JWSTによる最初の成果から一周年というこの節目は、時には長くなることもある科学的発見の道のりに想いを馳せるのにふさわしい瞬間です。これらの最初の画像は、この望遠鏡が1989年に最初に提案されて以来、30年以上にわたる紆余曲折を経てようやく得られた成果なのです。そして、その道のりはコストの増加、打ち上げの延期、それらのトラブルに見合うだけの価値がこの宇宙船にあるかどうかといった論争に彩られたものでした。
その一方で、科学者や技師たちは、几帳面に前進し続けてきました。彼らは、それまで存在しなかった宇宙仕様の画像処理技術、赤外線ミラー、光学機器などの設計・構築・試験を辛抱強く進めていたのです。そして、これらのシステムを統合して、これまでで最も複雑な宇宙観測所を作り上げました。2021年12月から2022年7月にかけて宇宙船を打ち上げ、宇宙に展開し、地球から150万キロ離れた L2ラグランジュ点の周りを周回させました。そして、その広大な距離を越えて、最初の光のために望遠鏡の設定を行いました。JWSTから送信されてきた一年分の結果と、今後20年にわたり観測が行われることを踏まえると、待った甲斐があったことに疑問を持つ人は今日ではほとんどいないでしょう。
私たち人間は、先見の明のあるアイデアやブレークスルーに惹かれることがよくあります。しかし、そのようなブレークスルーにつながる長期的な忍耐と訓練こそが、科学や工学の隠れた物語なのです。
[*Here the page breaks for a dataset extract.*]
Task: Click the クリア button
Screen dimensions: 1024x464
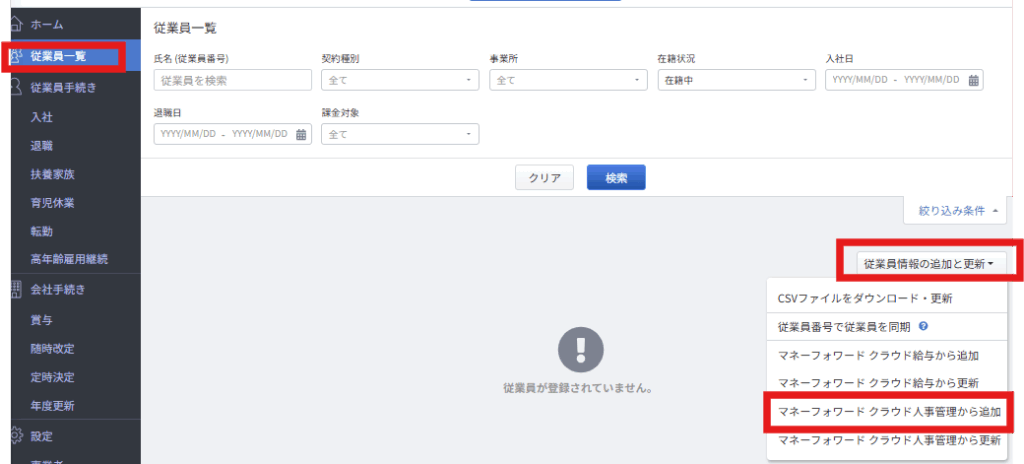Action: click(544, 178)
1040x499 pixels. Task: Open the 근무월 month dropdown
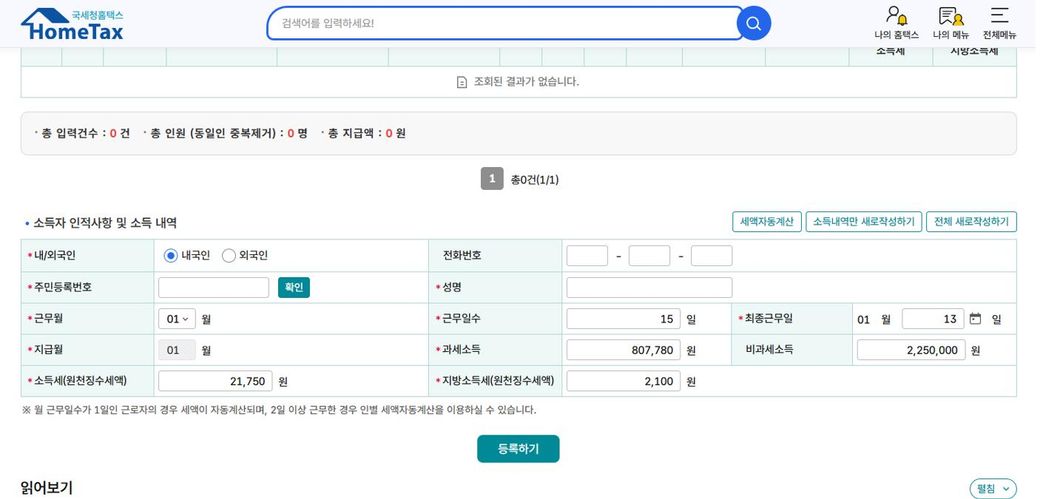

例をもう一つ挙げましょう。42年ほど前、リチャード・ファインマンは、ある有名な会議における講演の中で、量子原理に基づいた全く新しいタイプのコンピュータの可能性を示唆しました。彼は、そのようなコンピューターを作るのは「容易なこととは思えない」と控え目に付け加えています。しかし、本号の 特集記事にもあるように、ファインマンの講演から40年経った今日、量子ハードウェアやソフトウェアに取り組む数多くの研究グループによる努力のおかげで、量子コンピューターをはじめとして、量子センサーや暗号システムなどが実用化に近づきつつあります。
これらの例は、科学が「チームスポーツ」であることを示しています。技術が最初の見込みから商業的に現実のものとなるまでの道のりにおいては、一人一人の忍耐と情熱も重要な役割を果たしています。今月号の三つ目の特集では、光学やフォトニクス技術を中心としたビジネスを構築している「注目すべき起業家」10名にスポットライトを当てています。これらも、研究室で長年にわたり忍耐強く前進し続けてきたチームワークの成果であることが多いのです。
私は、今年5月にカリフォルニア州サンノゼで開催されたCLEO大会で見聞きした最新の研究に携わっている人々が、未来の起業の物語となるかもしれないと思うと、爽快な気分になります。この大会は、旧友たちと再会し、同僚とブレインストーミングを行い、また新しい発見を直接吸収できる、特に有意義な機会でした。忍耐と長期的な取り組みをもってすれば、そうした発見がどこかにつながっていくのかもしれません。